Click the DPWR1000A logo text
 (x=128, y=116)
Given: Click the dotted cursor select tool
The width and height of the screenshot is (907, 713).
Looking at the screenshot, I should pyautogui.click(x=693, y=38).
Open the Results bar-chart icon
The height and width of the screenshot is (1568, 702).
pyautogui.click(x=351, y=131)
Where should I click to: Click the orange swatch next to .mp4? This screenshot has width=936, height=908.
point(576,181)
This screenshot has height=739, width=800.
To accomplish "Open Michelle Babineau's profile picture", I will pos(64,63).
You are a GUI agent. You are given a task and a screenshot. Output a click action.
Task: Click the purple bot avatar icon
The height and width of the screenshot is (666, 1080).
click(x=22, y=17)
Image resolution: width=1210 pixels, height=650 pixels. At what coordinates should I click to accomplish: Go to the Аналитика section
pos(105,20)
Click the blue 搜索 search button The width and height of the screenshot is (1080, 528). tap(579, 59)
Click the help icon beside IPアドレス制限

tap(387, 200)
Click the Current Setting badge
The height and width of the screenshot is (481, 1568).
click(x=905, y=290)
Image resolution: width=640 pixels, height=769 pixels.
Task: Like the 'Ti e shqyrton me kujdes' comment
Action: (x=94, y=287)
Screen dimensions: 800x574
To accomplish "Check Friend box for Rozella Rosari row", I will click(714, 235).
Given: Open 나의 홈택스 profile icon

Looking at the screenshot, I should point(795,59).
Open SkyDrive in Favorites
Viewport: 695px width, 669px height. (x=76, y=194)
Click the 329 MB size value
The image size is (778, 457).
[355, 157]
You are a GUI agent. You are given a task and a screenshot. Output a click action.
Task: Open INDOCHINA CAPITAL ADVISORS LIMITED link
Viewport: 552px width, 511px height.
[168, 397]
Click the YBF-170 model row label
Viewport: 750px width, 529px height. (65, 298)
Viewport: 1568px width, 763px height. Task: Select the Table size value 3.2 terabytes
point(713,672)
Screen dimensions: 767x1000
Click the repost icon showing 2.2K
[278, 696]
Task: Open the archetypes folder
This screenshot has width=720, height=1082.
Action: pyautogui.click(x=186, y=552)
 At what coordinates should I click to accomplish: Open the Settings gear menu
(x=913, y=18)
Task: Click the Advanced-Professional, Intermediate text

^^^^^^^^

What is being asked: Copy out all lines above holding "will".

Result of the exercise:
To accomplish "Open Michelle Babineau's profile picture", I will pos(64,63).
To accomplish "Check Friend box for Rozella Rosari row", I will click(714, 235).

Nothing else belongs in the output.